_Document passage_:
>>>>>

Module overview
Why have some stories gripped the imagination of writers, musicians, and artists across cultures and centuries? And what does the emergence and constant re-emergence of such stories tell us about ourselves and others, past and present? What do readers and audiences continually find compelling about these translations, adaptations and transformations? How do writers reshape the stories they retell to meet the needs of their own times. In this module, you will trace, analyse, theorise and compare the inventions and reinventions of a classic narrative across history and through genres, from poetry to novels, and from song to paintings and film.
Aims and Objectives
Learning Outcomes
Knowledge and Understanding
Having successfully completed this module, you will be able to demonstrate knowledge and understanding of:
- the reasons for which different stories are told and retold
- the connections between high and popular culture, the notions of cultural authority, appropriation, imitation, and invention, and how these differ from plagiarism
- the dissemination and circulation of cultural items through different media
- appropriation, imitation, and invention, and how these differ from plagiarism
- the continuities and discontinuities between traditions of literature across centuries
- the “constructedness” of the past
Transferable and Generic Skills
Having successfully completed this module you will be able to:
- acquire, select, structure, and present materials in relation to a particular critical argument
- compare and contrast apparently similar material from different periods
Subject Specific Intellectual and Research Skills
Having successfully completed this module you will be able to:
- analyse and explain the artifice of texts and visual images
- analyse and relate to each other complex written texts and associated visual images
- evaluate, and criticise tendentious claims for the naturalness or authority of cultural traditions
Syllabus
This module will focus on the imitations and re-inventions of a story that has gained the status of an ‘origin’. You will read poetic texts from the classical (Graeco-Roman) world in translation and will examine a selection of works inspired by these, including poetic, prose, and visual forms from the first to the twenty-first centuries. We will ask you to both value and question what it means for a story to gather classic status. We will investigate the implications and effects of the transfer of narrative elements from one form or genre to another, and between periods and cultures. While the story-tradition under investigation may change from year to year, the long stretch of history and cultural reach that defines this module will always draw you into discussions about the formation of power, and about the relationship between past, present and future: between intimate moments and public structures; between humans, animals and the supernatural; between life and death.

<<<<<

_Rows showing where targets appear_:

>>>>>

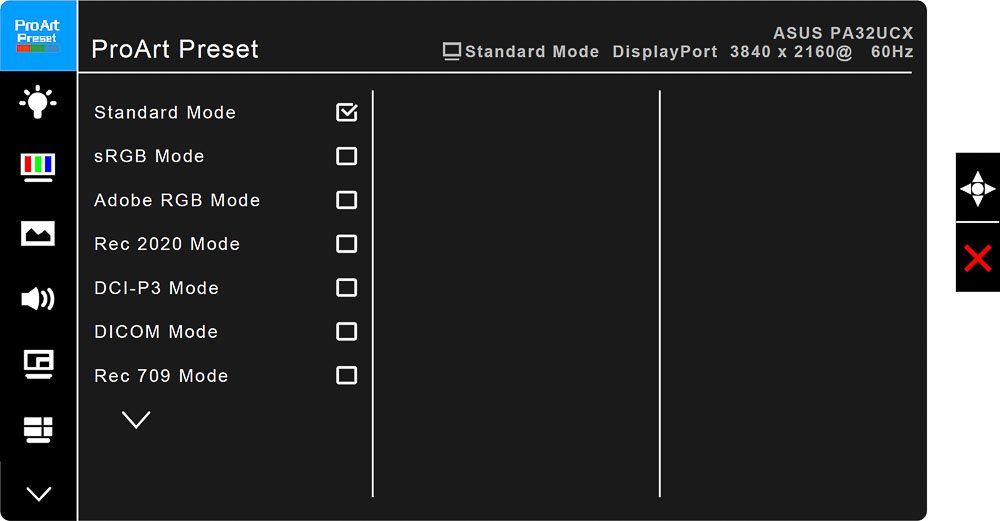
Task: Choose the Rec 709 Mode label
Action: click(x=161, y=376)

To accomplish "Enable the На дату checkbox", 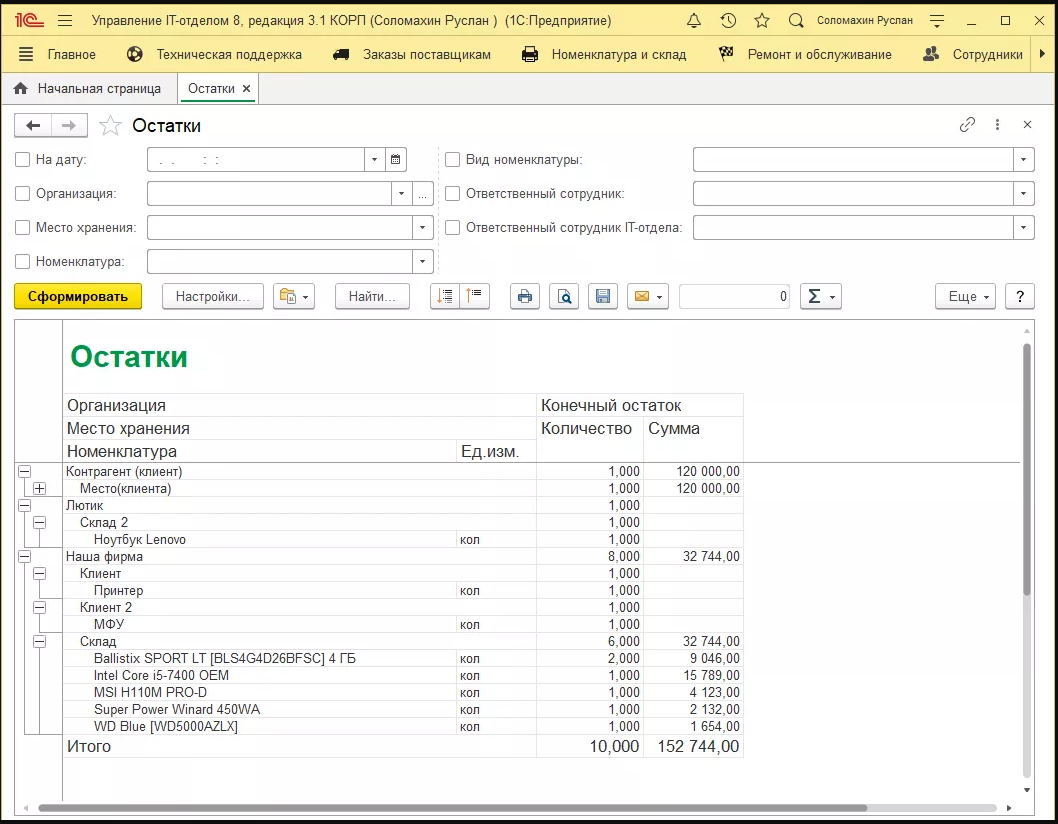I will point(23,159).

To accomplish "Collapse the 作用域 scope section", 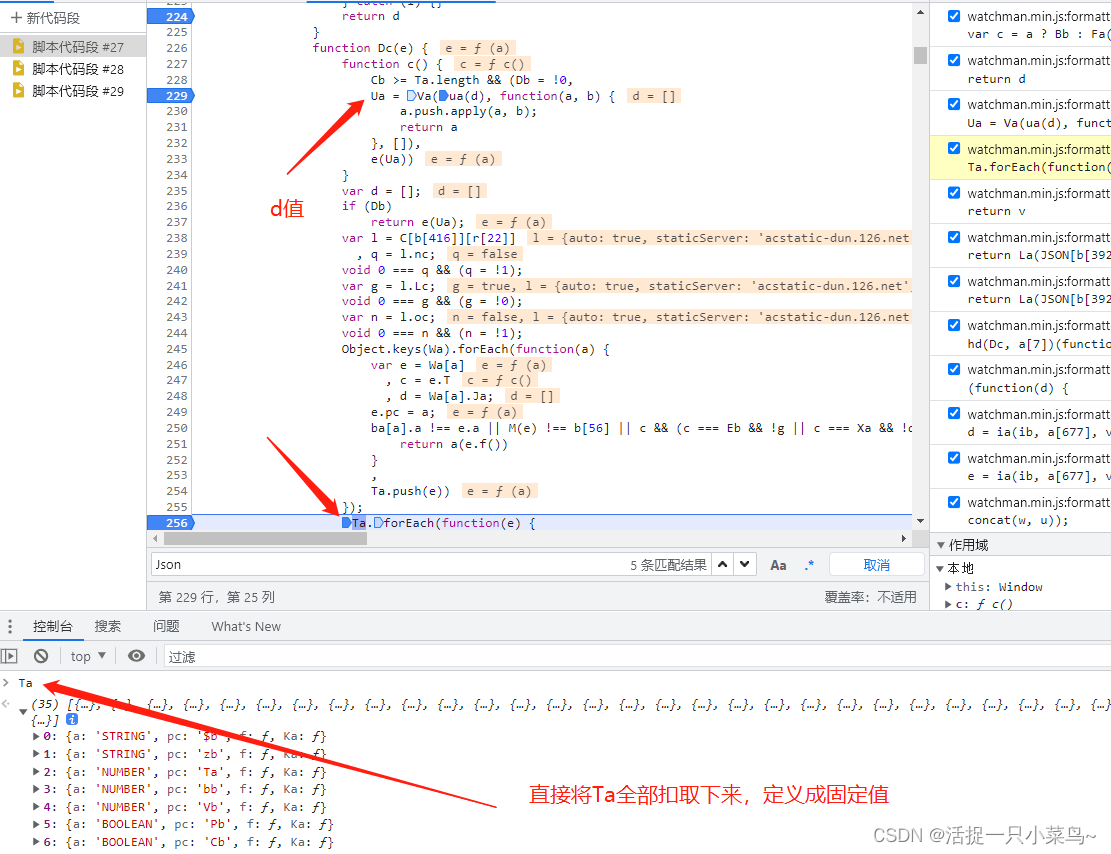I will pyautogui.click(x=940, y=545).
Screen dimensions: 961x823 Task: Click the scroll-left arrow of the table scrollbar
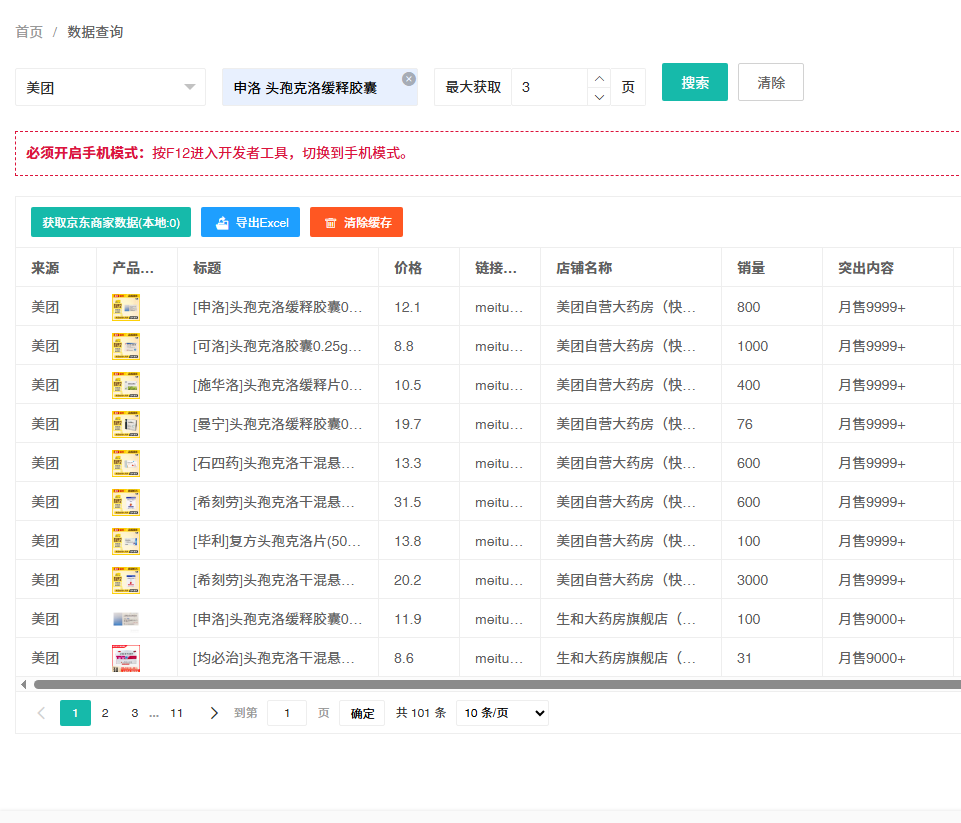tap(23, 685)
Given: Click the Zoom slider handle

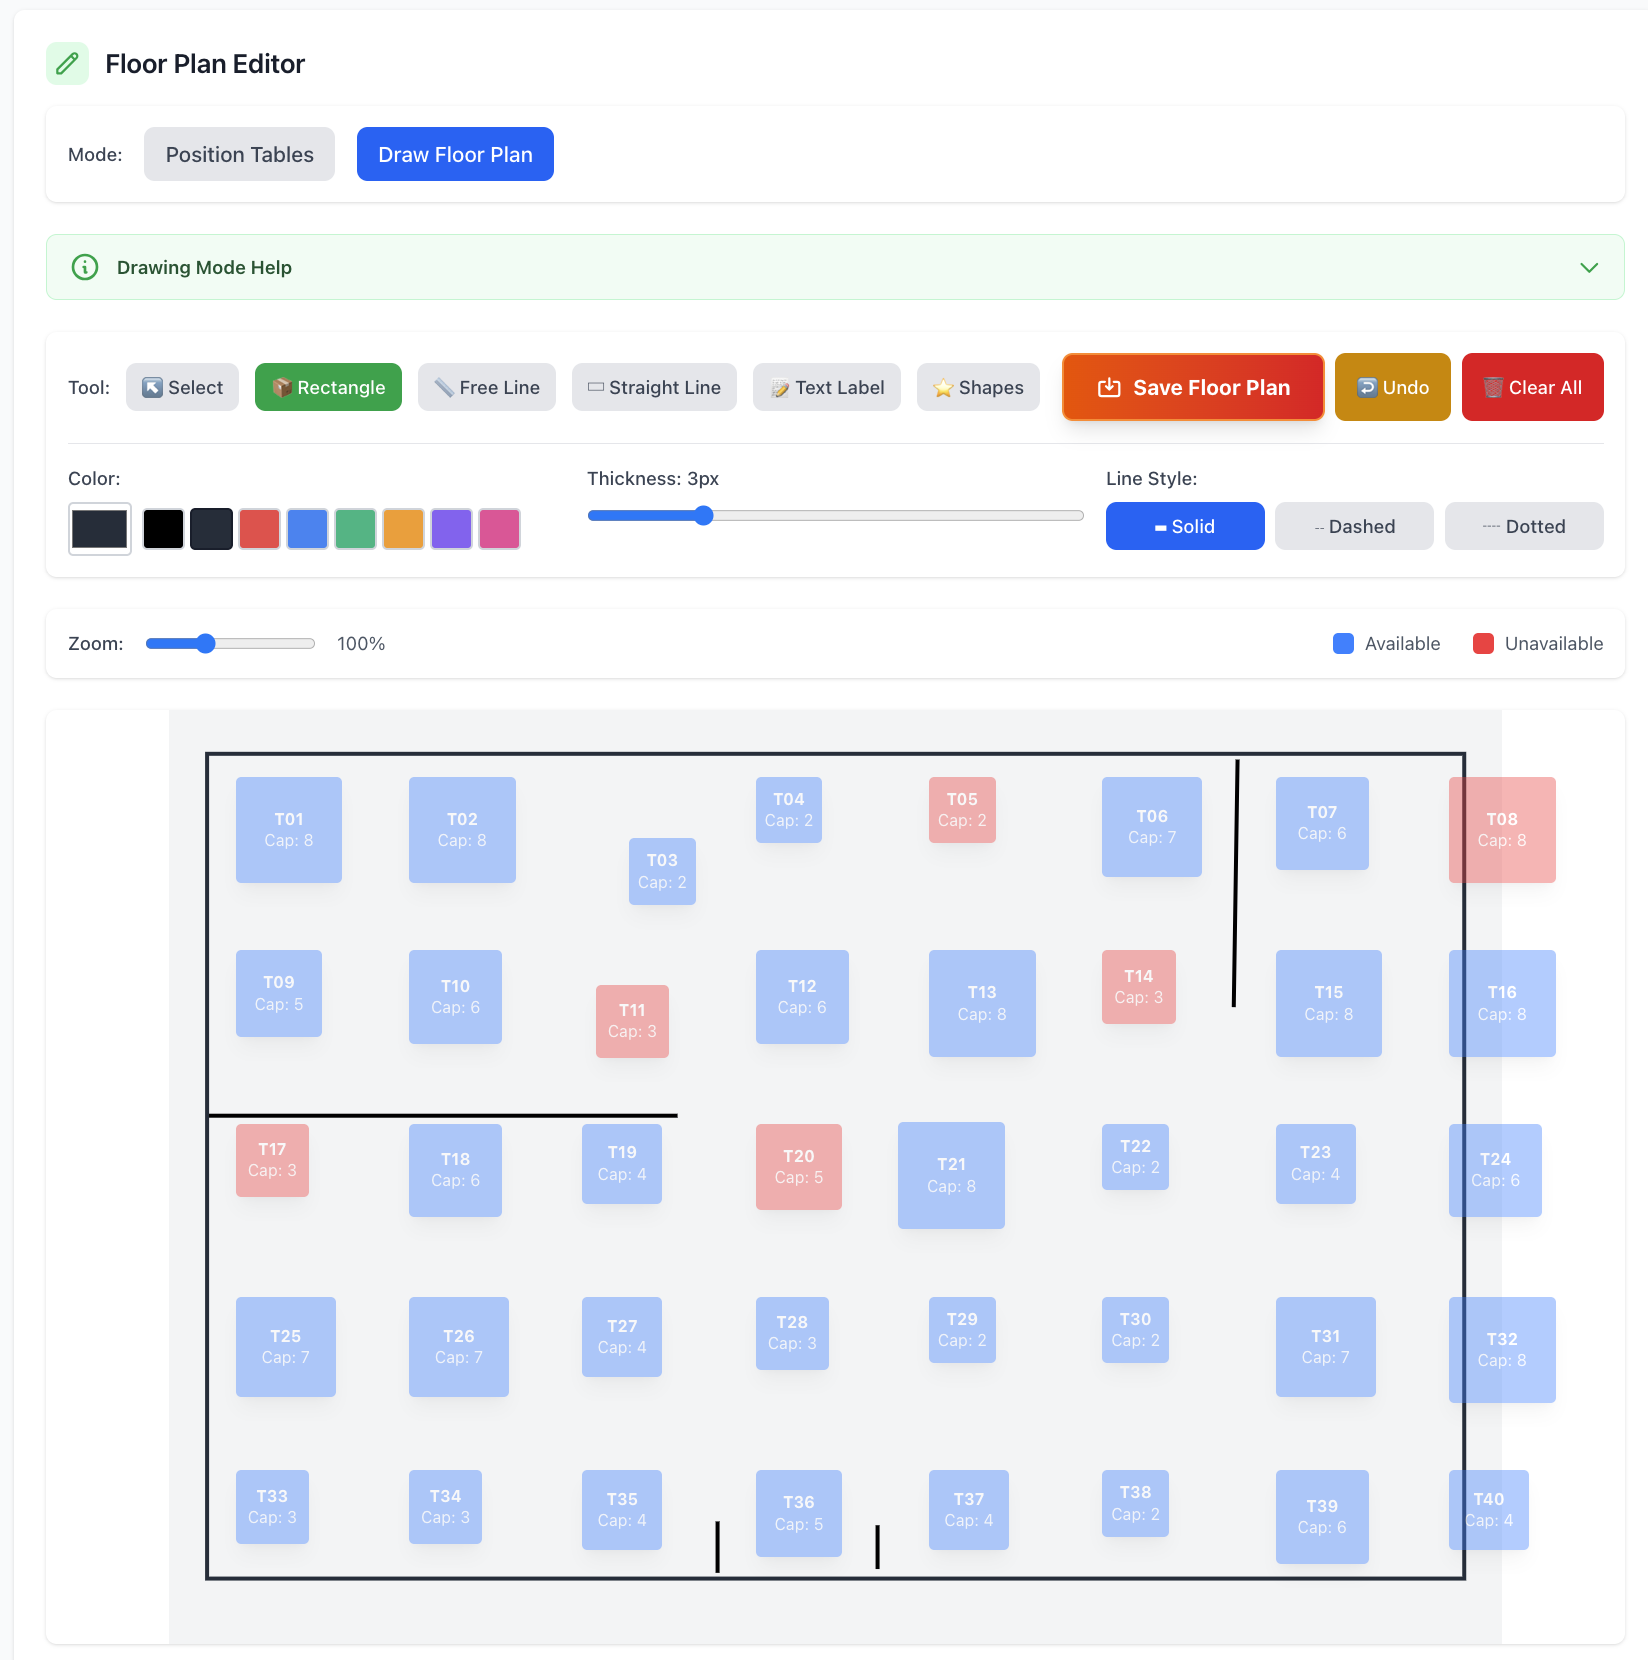Looking at the screenshot, I should coord(206,643).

<<<<<

_Do this_: Please reproduce the module description word for word, between "Module overview" and "paintings and film.", inclusive.

_Task response_:
Module overview
Why have some stories gripped the imagination of writers, musicians, and artists across cultures and centuries? And what does the emergence and constant re-emergence of such stories tell us about ourselves and others, past and present? What do readers and audiences continually find compelling about these translations, adaptations and transformations? How do writers reshape the stories they retell to meet the needs of their own times. In this module, you will trace, analyse, theorise and compare the inventions and reinventions of a classic narrative across history and through genres, from poetry to novels, and from song to paintings and film.